遠い昔から宗派を問わずに大勢の人々が参拝する善光寺ですが、その理由は三国伝来の日本で初めての仏様を本尊としていることでしょう。この仏様が、日本仏教の根源であると考えられてきたためなんですよ。仏教の宗派というものが誕生する以前に、創建された寺院だということとが大きく関係していると考えられていますね。
絶対秘仏の御本尊
善光寺の御本尊は日本最古の御仏で、天竺・百済・日本へと伝わってきた、三国伝来と言われています。善光寺では御本尊は絶対秘仏となっていて、誰一人、たとえ住職であっても直接に見ることはできません。そんな御本尊の御身代わりとして、鎌倉時代に全く同じ姿につくられたのが「前立本尊(まえだちほんぞん)」なんです。御開帳時にのみ公開され、参拝することができます。
昔から「一生に1度は善光寺参り」と言われた善光寺。1度でも参拝しておけば、極楽往生が約束される男女平等の救済をしていただける寺院なんですね。
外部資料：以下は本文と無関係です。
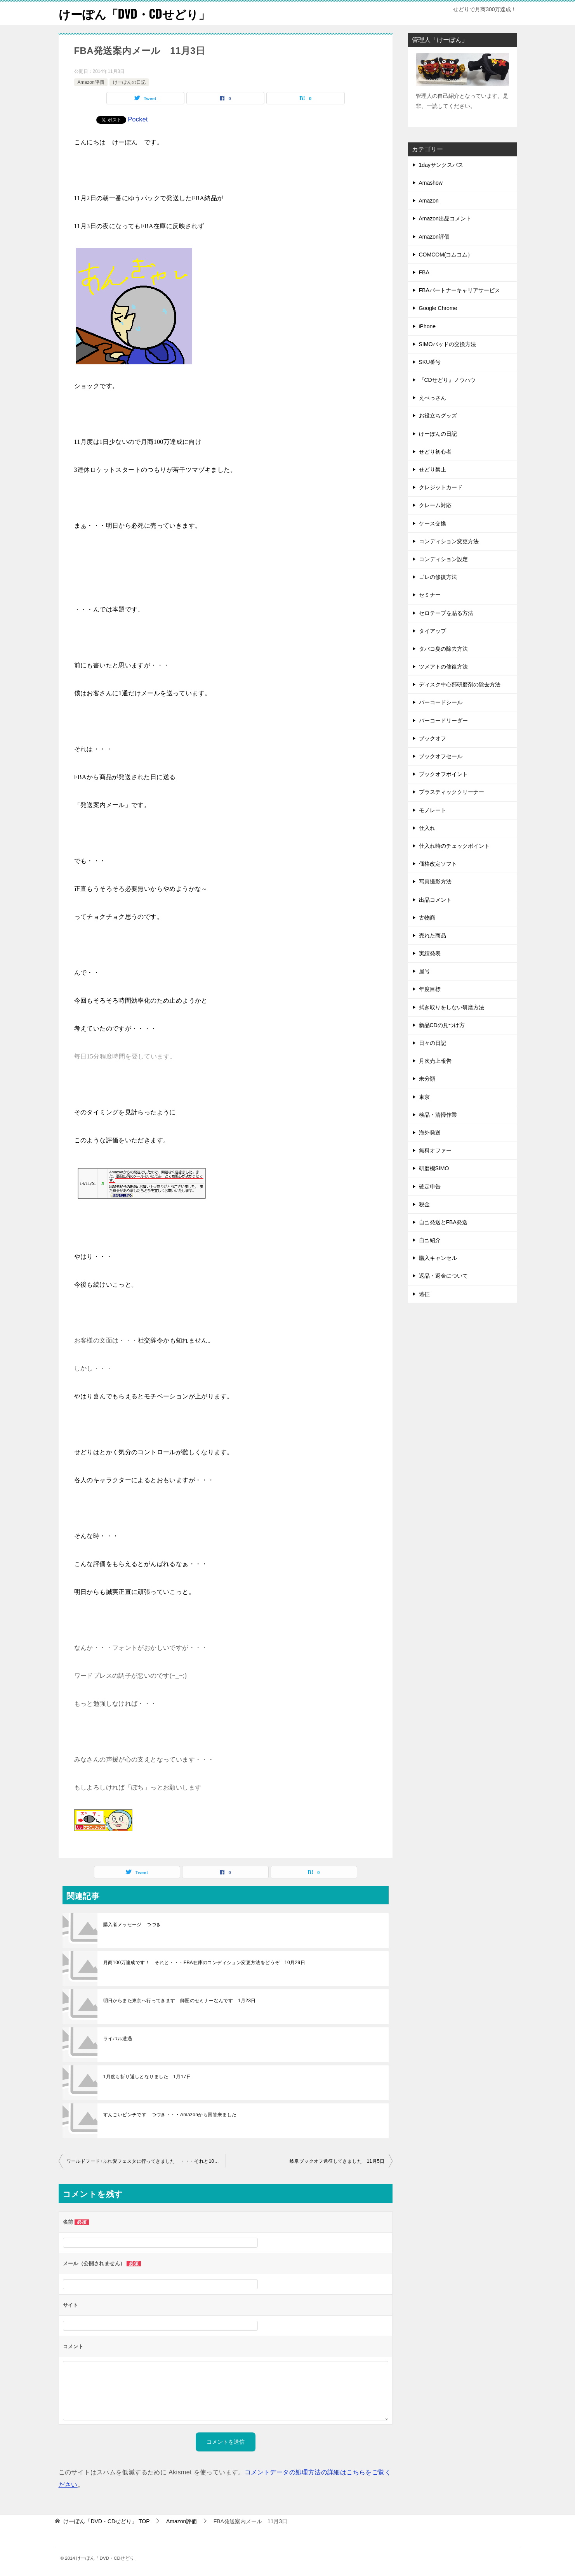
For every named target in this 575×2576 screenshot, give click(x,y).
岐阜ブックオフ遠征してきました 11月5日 (337, 2161)
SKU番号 (430, 362)
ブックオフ (432, 738)
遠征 (424, 1294)
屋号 (424, 971)
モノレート (432, 810)
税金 (424, 1204)
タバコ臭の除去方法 (443, 648)
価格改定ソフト (438, 864)
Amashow (431, 183)
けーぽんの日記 (129, 82)
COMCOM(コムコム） (446, 254)
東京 (424, 1096)
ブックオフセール (440, 756)
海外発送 (430, 1132)
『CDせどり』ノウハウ (447, 380)
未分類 (427, 1079)
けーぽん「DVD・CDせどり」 (134, 13)
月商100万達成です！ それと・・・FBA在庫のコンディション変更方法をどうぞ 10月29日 (204, 1962)
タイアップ (432, 630)
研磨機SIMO (434, 1168)
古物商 (427, 917)
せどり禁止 (432, 469)
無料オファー (435, 1150)
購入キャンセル (438, 1258)
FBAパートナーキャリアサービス (459, 290)
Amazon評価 (91, 82)
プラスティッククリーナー (451, 792)
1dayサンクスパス (441, 164)
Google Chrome (438, 308)
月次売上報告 (435, 1061)
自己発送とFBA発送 (443, 1222)
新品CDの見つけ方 (442, 1025)
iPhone (427, 326)
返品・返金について (443, 1276)
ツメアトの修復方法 (443, 666)
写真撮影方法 (435, 881)
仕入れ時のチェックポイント (454, 846)
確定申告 (430, 1186)
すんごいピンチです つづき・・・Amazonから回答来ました (170, 2114)
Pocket (138, 119)
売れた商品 (432, 935)
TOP (106, 2521)
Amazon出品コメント (445, 218)
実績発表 (430, 953)
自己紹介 (430, 1240)
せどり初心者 (435, 451)
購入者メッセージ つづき (134, 1924)
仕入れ (427, 828)
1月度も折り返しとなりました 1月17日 (147, 2076)
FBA (424, 272)
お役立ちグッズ (438, 415)
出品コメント (435, 899)
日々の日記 (432, 1043)
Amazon (429, 200)
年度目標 (430, 989)
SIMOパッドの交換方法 (447, 344)
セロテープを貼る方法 (446, 613)
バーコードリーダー (443, 720)
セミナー (430, 595)
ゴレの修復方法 (438, 577)
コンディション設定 (443, 559)
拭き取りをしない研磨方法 (451, 1007)
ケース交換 (432, 523)
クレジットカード (440, 487)
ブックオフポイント (443, 774)
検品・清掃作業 (438, 1114)
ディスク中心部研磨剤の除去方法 (459, 684)
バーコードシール (440, 702)
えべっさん (432, 398)
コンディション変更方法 (449, 541)
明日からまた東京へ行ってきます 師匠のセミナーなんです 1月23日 (179, 2000)
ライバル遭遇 (117, 2038)
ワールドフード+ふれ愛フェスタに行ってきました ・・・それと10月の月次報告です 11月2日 (146, 2161)
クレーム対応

御本尊は「一光三尊阿弥陀如来像(いっこうさんぞんあみだにょらいぞう)」。
1つの光背の中に、中央に阿弥陀如来、向かって右側に観音菩薩、左側に勢至菩薩が並んでいます。普段は御宝庫に安置されている前立本尊、しかし7年に1度だけ本堂にお迎えして、お姿を見ることができるのが「善光寺前立本尊御開帳」なんですよ。
天台宗と浄土宗の共同体
善光寺は、皇極天皇の勅願によって皇極天皇3年(645)に伽藍が創建されたと伝わっています。現在では無宗派を守りつつも、天台宗・浄土宗の2派が一つとなり、善光寺の管理と運営を行っています。天台宗は伝教大師最澄が延暦25年(806)開いた宗派で、その370年後となる建久9年(1178)に法然が開いた宗派が浄土宗です。このように善光寺は、様々な宗派ができる前に創建されていたのです。無宗派の善光寺は、どこかの宗派に飲み込まれるようなこともなく、長きにわたって現在まで無宗派を維持してきたのです。
誰でもお参りできる無宗派のお寺
現在の善光寺山内には、大勧進(天台宗)と大本願(浄土宗)という両宗派のお寺が置かれているんです。だとしたら、善光寺で行われる法要などの日常行事は、誰がするのかと気になりますよね。でも大丈夫、両派が交替でつつがなくお勤めしています。善光寺自体は無宗派なのですが、同時に天台宗と浄土宗の寺院・僧侶が共同して善光寺を護るという、全国的にも珍しい構成になっています。善光寺には両派のご住職(大勧進は貫主様、大本願はお上人様)が、善光寺のご住職としてお勤めになっているんですよ。
多くの寺は女人禁制だった
明治の初めまで、多くのお寺では女人禁制になっていました。女性は修行の障害になるので、立ち入りが禁じられていたのです。仏教界では、女性は宗教的能力に劣り、そのままでは仏には成れないとされていました。そんな中でも、中世以来善光寺では女性が本堂へ立ち入ることを認めてきました。善光寺は、女人救済の寺として全国でも珍しい存在でした。江戸時代の参拝者は、半数が女性だったと言われていて、広く女性に信仰されたことも特徴になっています。現在でも多くの女性が参拝するなど、宗派だけではなく老若男女を問わずして信仰されているのが善光寺なのです。